While it is (technically) easy to CardSpace enable a web application or service, there are some implications regarding certificates and keys you should be aware of. Let’s focus here on the web application scenario as I think this is what most people will try mostly these days. But first some background…
CardSpace only works over SSL – that means the page that triggers the identity selector UI must use HTTPS (which is a good thing). This has two reasons – first the identity selector wants to give the user information about the relying party (information from the SSL certificate as well as the issuer). But in addition to simply sending the token in clear text over SSL transport protection, CardSpace also encrypts the token using the SSL public key found in the certificate.
Now when you want to decrypt the token in the web application, you need access to the SSL private key. This causes some problems and when you search the usual forums you will find a lot of questions around that. Mostly centered around an error message saying “Keyset not found” you will most likely get when using the TokenProcessor that comes with the SDK. This error message means that the application account doesn’t have read access to the private key. Now to get this working I wrote a tool some time ago that allows you to easily change ACLs on key containers (Vista has this functionality built in) – but back up for a second – and think about what you are doing here…
Web applications are the primary targets of attacks and since these key requirements for CardSpace are well known there will be a new class of attacks against such applications directly aimed at stealing your SSL private key. So whenever you application (or IIS itself) has a code defect that allows to disclose files on the file system (e.g. directory traversal) your private key lives in a very risky environment. This would allow an attacker to spoof your web site identity using the correct certificate/key combination – and this, of course, is something very dangerous.
So what’s the recommended way of dealing with such a situation? I think you should never grant your application account direct access to the SSL private key – a better approach would be to factor out the decryption code into a separate secured process that runs under a different account (and only this account should be able to read the private key). Your web app and this process would talk to each other using a locked down communication channel (e.g. using WCF or Enterprise Services).
This is not hard to do – but is of course more work than simply setting an ACL. Now one of the goals of CardSpace is to get rid of the myriad of passwords we have to deal with, also for non high-security applications like forums. I have my doubts that these types of applications will a) enable SSL and b) take the burden of getting such a server side infrastructure in place.

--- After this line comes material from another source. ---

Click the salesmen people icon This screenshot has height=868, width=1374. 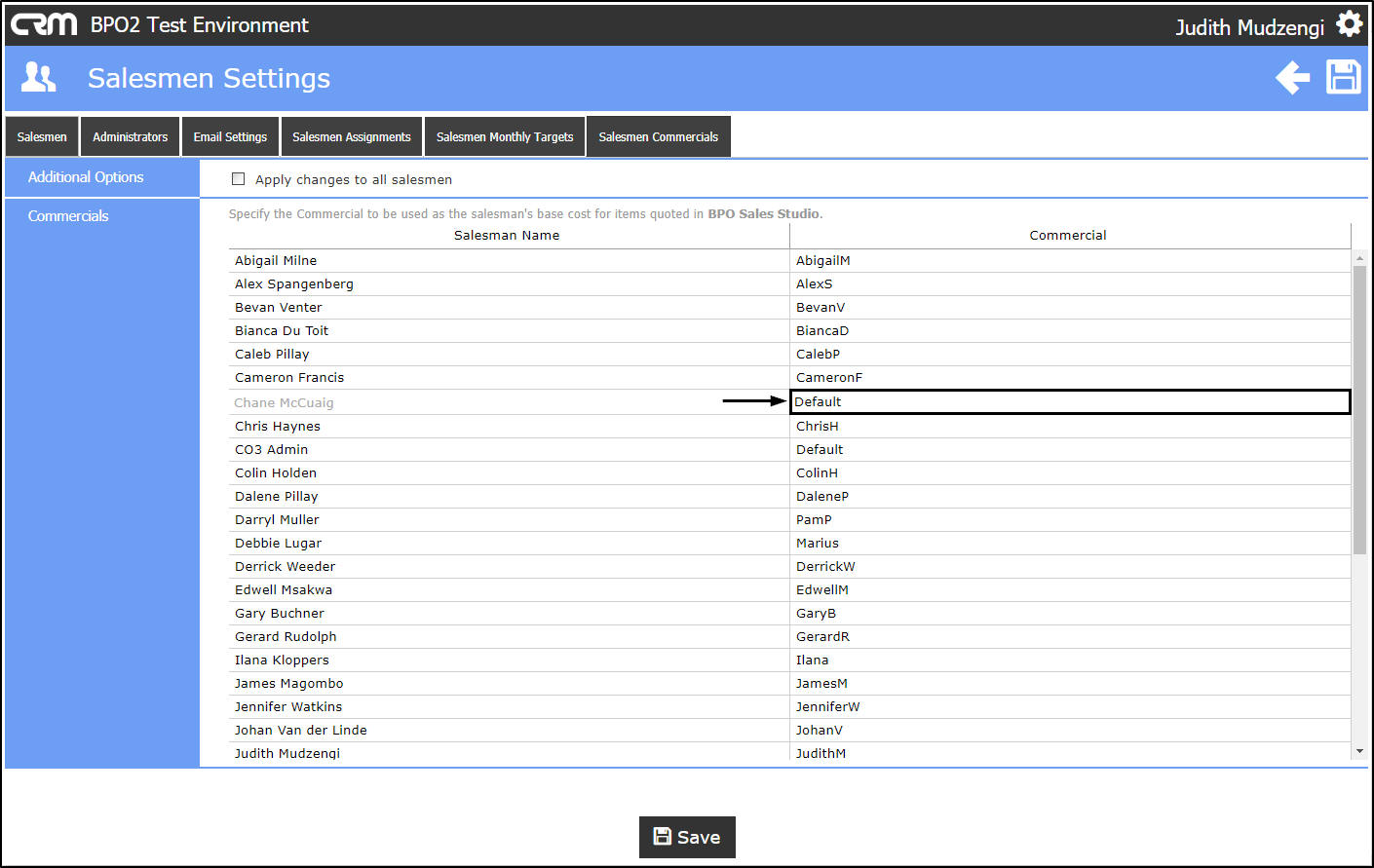39,77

And if you are running on a shared host with no access besides to your web directory this is impossible.
Now while at shared hosting – most standard hosting offers don’t give you a separate application pool which means you have to share the process with other customers. In this case there is no way of granting you access to your SSL key in a secure fashion. This of course is also closely related to the fact that the token decryption code has some dependencies on WCF which forces you to run in full trust – and this does not only mean that you are fully trusted – but that you fully trust everyone you are sharing the server with.
I think it would be useful to have an option in CardSpace (for self issued cards) to send the token in clear text over SSL – this would remove the risk of needing access to the private key. This should be of course not the default and opt-in. But I think this would solve some security problems in the end (even if it looks more insecure at first – but making these trade offs is one of the most fascinating aspects of security IMHO).